BEGIN

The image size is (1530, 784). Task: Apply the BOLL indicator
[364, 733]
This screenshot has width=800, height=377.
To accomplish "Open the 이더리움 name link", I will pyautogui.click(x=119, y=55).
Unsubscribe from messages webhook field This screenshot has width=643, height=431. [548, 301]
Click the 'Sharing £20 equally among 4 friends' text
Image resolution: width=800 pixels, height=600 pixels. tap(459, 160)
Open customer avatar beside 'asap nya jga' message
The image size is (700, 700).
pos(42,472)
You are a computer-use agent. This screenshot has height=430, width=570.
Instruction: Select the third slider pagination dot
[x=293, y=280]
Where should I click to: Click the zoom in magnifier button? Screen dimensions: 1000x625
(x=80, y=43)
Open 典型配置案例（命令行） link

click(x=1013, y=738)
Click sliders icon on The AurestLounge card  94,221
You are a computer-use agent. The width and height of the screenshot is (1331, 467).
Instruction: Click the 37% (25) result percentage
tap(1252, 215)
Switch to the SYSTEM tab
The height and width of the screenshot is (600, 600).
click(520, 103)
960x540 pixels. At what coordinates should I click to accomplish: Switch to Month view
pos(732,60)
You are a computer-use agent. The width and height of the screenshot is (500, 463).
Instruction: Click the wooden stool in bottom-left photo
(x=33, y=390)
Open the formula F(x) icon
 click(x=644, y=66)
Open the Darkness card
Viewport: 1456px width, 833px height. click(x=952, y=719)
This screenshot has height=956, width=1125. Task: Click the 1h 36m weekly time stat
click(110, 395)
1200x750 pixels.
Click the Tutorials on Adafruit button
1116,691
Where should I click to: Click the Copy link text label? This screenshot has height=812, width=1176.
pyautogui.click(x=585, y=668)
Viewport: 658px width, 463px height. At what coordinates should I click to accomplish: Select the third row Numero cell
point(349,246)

END

Above are some records; copy exactly the lines from the one with "Instruction: Select the" through the one with "is (500, 463).", both included, and no others.

Instruction: Select the third slider pagination dot
[x=293, y=280]
Where should I click to: Click the zoom in magnifier button? Screen dimensions: 1000x625
(x=80, y=43)
Open 典型配置案例（命令行） link

click(x=1013, y=738)
Click sliders icon on The AurestLounge card  94,221
You are a computer-use agent. The width and height of the screenshot is (1331, 467).
Instruction: Click the 37% (25) result percentage
tap(1252, 215)
Switch to the SYSTEM tab
The height and width of the screenshot is (600, 600).
click(520, 103)
960x540 pixels. At what coordinates should I click to accomplish: Switch to Month view
pos(732,60)
You are a computer-use agent. The width and height of the screenshot is (500, 463).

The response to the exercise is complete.